Could you write out, unchanged, the portion of the data that begins with the line containing "using (737, 583)" and ends with the line containing "center [684, 1463].", with both of those lines included?

--- start of Supplied data ---

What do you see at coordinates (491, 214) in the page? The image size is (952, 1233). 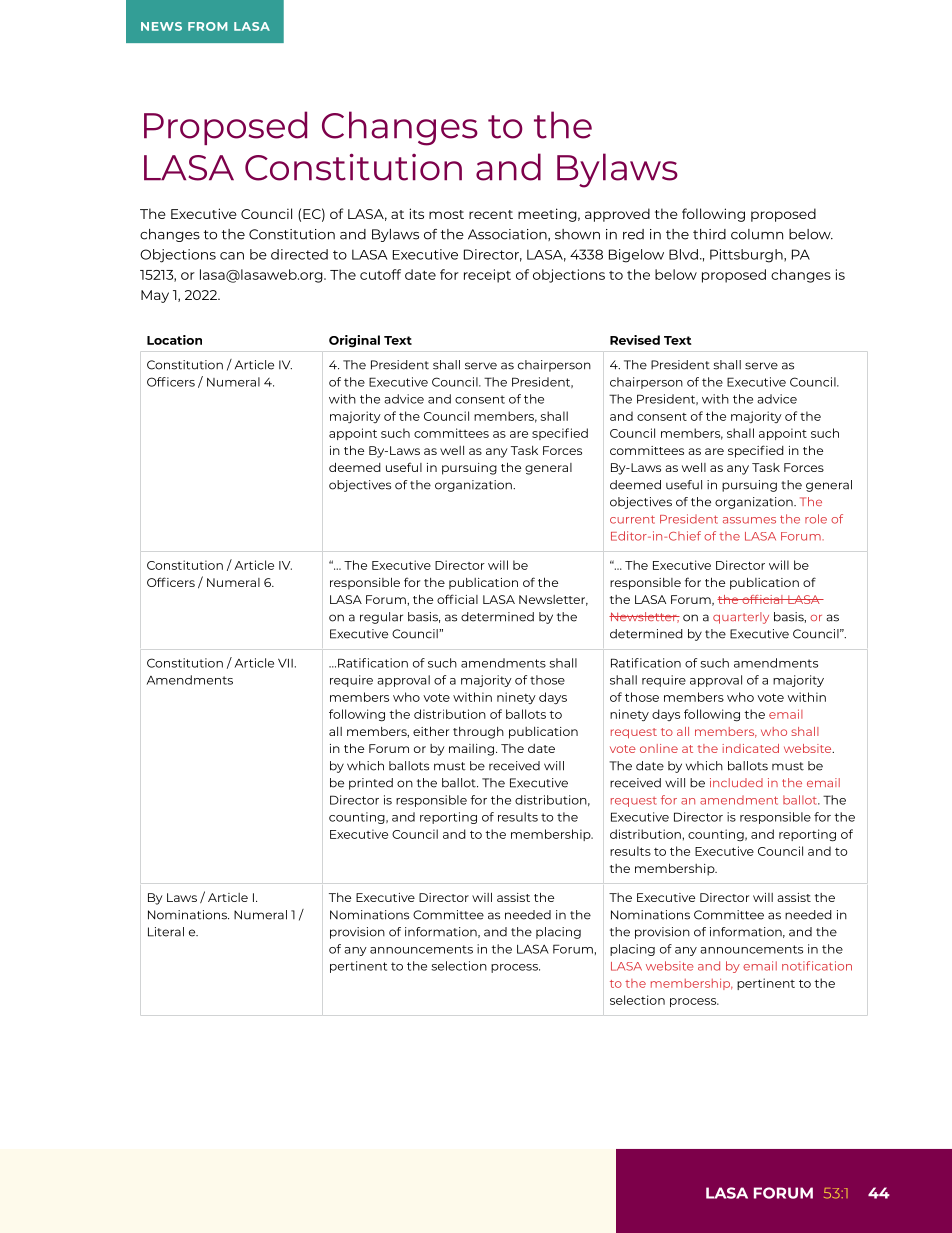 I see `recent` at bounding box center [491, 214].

--- end of Supplied data ---
--- start of Supplied data ---

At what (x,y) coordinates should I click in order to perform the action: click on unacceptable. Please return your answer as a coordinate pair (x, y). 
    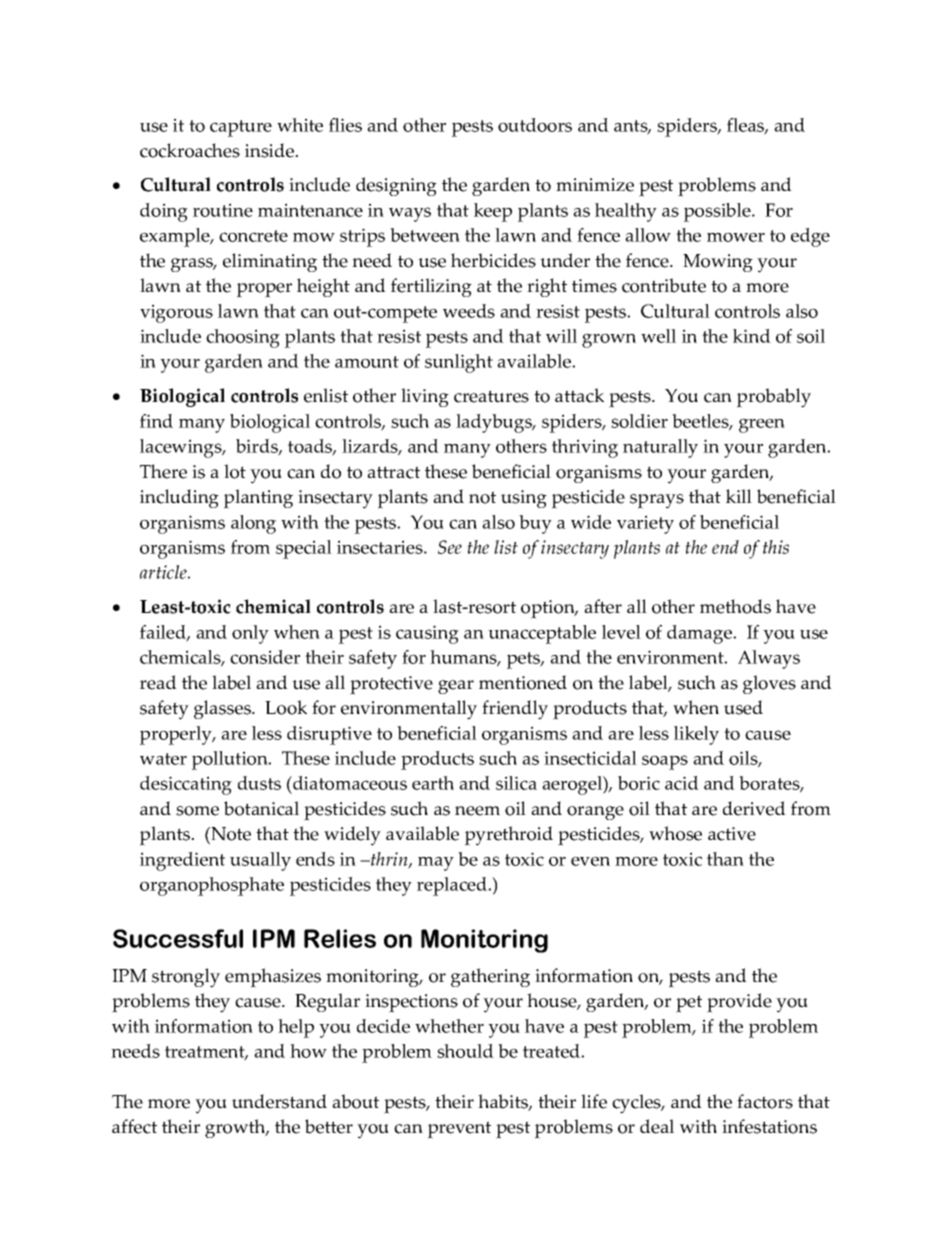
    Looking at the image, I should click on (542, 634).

--- end of Supplied data ---
--- start of Supplied data ---

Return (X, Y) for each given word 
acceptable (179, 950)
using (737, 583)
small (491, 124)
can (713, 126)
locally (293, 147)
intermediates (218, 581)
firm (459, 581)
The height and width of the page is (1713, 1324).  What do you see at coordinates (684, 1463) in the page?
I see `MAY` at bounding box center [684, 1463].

--- end of Supplied data ---

Answer to the problem.
using (737, 583)
small (491, 124)
can (713, 126)
locally (293, 147)
intermediates (218, 581)
firm (459, 581)
The height and width of the page is (1713, 1324).  What do you see at coordinates (684, 1463) in the page?
I see `MAY` at bounding box center [684, 1463].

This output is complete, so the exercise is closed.